Niebywałe. Kompromitacja Lecha Poznań na Gibraltarze

Lech Poznań rozbudził apetyty kibiców po efektownej wygranej z Rapidem Wiedeń w 1. kolejce. Rywal wydawał się idealny, bo jeśli mistrz Polski udaje się na Gibraltar, to każdy oczekuje od niego zdecydowanego zwycięstwa.
Ale tak nie było. Trudno powiedzieć czy “Kolejorz” zlekceważył przeciwnika, natomiast trener Niels Frederiksen dokonał kilku zmian w składzie, przez co nie oglądaliśmy pierwszego garnituru poznańskiej drużyny. Dopiero po przerwie na boisku pojawili się kluczowi piłkarze, ale nie zdołali odmienić losów spotkania.
Pomógł… bramkarz. Jaylan Hankins, który po jednym z dośrodkowań nie trafił w piłkę, tylko w głowę Pablo Rodrigueza. Ku niezadowoleniu gospodarzy sędzia Chryssovalantis Theouli podyktował rzut karny dla Lecha, a z jedenastu metrów nie pomylił się Mikael Ishak.
Wydawało się, że to podziała pozytywnie na poznaniaków, że w końcówce pójdą za ciosem i przechylą szalę na swoją korzyść. Jednak nie było nawet remisu, bo w ostatnich minutach Bartosz Mrozek został przelobowany przez Christiana Rutjensa.

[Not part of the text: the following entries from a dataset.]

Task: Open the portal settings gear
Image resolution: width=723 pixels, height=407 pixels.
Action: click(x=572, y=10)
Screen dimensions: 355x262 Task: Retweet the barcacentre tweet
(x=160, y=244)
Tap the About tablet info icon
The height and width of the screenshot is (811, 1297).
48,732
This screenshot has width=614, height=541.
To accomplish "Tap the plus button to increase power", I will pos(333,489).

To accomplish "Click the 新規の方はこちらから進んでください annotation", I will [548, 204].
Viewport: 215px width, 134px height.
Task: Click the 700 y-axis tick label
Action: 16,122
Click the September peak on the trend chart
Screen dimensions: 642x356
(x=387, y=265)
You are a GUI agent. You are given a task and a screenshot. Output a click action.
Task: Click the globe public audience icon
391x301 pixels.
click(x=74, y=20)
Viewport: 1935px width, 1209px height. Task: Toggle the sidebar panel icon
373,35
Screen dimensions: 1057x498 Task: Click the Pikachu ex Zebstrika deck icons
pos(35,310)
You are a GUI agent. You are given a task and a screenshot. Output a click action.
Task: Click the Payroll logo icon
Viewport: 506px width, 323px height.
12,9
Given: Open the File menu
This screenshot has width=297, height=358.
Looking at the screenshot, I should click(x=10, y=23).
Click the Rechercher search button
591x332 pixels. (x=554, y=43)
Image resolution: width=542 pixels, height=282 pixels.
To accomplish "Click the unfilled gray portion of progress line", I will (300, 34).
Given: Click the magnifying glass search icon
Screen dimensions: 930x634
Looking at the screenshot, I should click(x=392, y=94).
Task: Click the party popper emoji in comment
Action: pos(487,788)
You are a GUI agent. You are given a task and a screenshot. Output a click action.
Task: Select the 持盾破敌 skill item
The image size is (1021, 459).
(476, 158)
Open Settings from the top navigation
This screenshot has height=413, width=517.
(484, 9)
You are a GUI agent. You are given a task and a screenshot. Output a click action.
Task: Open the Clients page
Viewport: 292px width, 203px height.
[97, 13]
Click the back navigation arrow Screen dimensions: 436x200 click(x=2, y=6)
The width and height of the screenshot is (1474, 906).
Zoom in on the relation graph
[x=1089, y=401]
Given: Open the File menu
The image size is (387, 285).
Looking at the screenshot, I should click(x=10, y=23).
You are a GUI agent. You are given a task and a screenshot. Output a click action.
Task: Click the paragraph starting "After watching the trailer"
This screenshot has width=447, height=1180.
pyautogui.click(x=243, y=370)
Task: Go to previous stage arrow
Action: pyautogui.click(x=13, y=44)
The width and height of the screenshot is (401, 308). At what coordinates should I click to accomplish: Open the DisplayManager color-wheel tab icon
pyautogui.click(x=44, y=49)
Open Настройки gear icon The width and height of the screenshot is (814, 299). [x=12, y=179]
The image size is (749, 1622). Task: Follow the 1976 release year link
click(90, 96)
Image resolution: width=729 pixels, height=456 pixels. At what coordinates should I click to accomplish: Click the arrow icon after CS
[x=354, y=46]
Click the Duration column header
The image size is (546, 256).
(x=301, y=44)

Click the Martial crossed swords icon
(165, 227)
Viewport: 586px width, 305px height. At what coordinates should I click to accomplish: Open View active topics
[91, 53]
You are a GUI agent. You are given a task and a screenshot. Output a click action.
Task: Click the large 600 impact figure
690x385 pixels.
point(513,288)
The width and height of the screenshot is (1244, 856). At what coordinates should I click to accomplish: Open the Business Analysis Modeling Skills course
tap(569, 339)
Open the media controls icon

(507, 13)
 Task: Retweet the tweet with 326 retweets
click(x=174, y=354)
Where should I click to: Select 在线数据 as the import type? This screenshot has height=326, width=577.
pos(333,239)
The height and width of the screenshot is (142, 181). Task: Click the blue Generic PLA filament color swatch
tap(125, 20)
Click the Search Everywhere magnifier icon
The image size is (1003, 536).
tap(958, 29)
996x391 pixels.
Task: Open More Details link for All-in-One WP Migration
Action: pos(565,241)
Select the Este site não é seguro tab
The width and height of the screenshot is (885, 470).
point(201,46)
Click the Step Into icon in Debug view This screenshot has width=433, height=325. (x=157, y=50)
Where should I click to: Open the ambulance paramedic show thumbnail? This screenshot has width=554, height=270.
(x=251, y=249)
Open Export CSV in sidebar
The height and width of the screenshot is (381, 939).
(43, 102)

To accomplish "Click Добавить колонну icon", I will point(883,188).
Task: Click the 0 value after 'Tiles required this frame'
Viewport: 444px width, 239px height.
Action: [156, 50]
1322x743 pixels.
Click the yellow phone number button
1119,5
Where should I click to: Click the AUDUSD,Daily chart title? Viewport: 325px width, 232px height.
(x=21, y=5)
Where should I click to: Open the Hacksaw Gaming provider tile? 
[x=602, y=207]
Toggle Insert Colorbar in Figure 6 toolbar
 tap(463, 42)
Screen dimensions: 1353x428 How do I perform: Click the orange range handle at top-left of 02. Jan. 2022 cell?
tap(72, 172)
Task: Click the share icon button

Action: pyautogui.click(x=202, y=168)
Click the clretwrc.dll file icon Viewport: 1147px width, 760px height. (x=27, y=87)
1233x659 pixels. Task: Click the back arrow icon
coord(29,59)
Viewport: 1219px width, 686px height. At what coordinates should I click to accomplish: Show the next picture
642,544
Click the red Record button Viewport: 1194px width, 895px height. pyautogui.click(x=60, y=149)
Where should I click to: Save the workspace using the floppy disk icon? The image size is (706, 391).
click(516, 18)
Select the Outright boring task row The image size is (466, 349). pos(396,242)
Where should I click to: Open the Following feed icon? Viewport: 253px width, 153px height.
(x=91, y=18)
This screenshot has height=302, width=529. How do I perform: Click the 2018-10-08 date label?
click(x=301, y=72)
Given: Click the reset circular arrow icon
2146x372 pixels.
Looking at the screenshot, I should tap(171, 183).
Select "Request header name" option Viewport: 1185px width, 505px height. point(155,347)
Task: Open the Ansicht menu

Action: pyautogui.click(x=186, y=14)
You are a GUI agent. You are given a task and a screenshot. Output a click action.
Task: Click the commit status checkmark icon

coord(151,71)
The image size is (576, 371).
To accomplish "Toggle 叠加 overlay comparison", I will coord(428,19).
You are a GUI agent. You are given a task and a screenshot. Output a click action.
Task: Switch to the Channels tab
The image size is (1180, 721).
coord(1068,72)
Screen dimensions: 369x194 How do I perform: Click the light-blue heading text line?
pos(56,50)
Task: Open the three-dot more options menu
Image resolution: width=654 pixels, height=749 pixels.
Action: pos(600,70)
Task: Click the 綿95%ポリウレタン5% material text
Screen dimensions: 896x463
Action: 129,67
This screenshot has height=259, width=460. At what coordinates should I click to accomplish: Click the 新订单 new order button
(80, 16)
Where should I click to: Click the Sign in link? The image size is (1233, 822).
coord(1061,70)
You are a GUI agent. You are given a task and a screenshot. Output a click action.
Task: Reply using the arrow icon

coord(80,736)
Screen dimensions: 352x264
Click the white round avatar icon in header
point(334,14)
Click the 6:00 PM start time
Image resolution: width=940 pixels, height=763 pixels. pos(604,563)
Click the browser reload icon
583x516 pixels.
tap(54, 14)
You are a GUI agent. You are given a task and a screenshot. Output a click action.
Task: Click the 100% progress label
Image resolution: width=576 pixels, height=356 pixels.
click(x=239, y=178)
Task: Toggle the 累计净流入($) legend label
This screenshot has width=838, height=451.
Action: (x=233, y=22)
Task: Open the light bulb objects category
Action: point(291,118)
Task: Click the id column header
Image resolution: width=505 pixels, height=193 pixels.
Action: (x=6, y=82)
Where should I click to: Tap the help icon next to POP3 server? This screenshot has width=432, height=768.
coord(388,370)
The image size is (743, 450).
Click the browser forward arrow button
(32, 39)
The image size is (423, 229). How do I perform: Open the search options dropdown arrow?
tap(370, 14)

Skończyło się totalną kompromitacją.
ZOBACZ WIDEO: #dziejesiewsporcie Piłkarz Jagiellonii pokazał swój muzyczny talent
Sztuczna murawa, porywisty wiatr, mała liczba kibiców na trybunach kameralnego stadionu. To bardziej przypominało sparing podczas zimowego obozu w Turcji niż mecz fazy ligowej europejskich rozgrywek.
I w takich warunkach lepiej wyglądali gospodarze. W 33. minucie dopięli swego i wyszli na prowadzenie za sprawą Kike Gomeza. A to przecież nie była jedyna dogodna sytuacja – nieco wcześniej po indywidualnej akcji w poprzeczkę strzelił Tjay De Barr.
Lech niby był częściej przy piłce, natomiast konkretów z tego nie było. Po jednym z rzutów rożnych blisko był Yannick Agnero, który zastąpił w wyjściowym składzie Ishaka, ale odwrócony tyłem do bramki jedynie obił poprzeczkę. Do tego raz w dobrej sytuacji skiksował Bryan Fiabema, a Pablo Rodriguez minimalnie spudłował zza pola karnego.
Po przerwie była kolejna poprzeczka po uderzeniu Bryana Fiabemy, Taofeek Ismaheel sytuacyjnie trafił w słupek, kolejna dobra szansa Ishaka. Ekipy z Gibraltaru nie wytrącił z rytmu nawet ten nieszczęsny rzut karny.
W końcówce to oni byli bardziej pazerni i zgarnęli pełną pulę, bo Christian Rutjens zaskoczył Mrozka strzałem głową.
Lincoln Red Imps – Lech Poznań 2:1 (1:0)
1:0 Kike Gomez 33′
1:1 Mikael Ishak (k.) 77′
2:1 Christian Rutjens 88′
Składy:
Lincoln: Jaylan Hankins – Christian Rutjens, Bernardo Lopes, Nano, Toni Kolega – Kike Gomez (61′ Nicholas Pozo), Mandi, Victor Villacanas (87′ Jesus Toscano) – Tjay De Barr, Boubacar Dabo (82′ Juan Arguez), Toni.
Lech: Bartosz Mrozek – Robert Gumny (46′ Joel Pereira), Mateusz Skrzypczak, Wojciech Mońka, Joao Moutinho – Bryan Fiabema (57′ Mikael Ishak), Gisli Thordarson (72′ Antoni Kozubal), Timothy Ouma, Pablo Rodriguez, Leo Bengtsson (46′ Luis Palma) – Yannick Agnero (46′ Taofeek Ismaheel).
Żółte kartki: Dabo, Hankins (Lincoln) oraz Agnero (Lech).
Sędzia: Chryssovalantis Theouli (Cypr).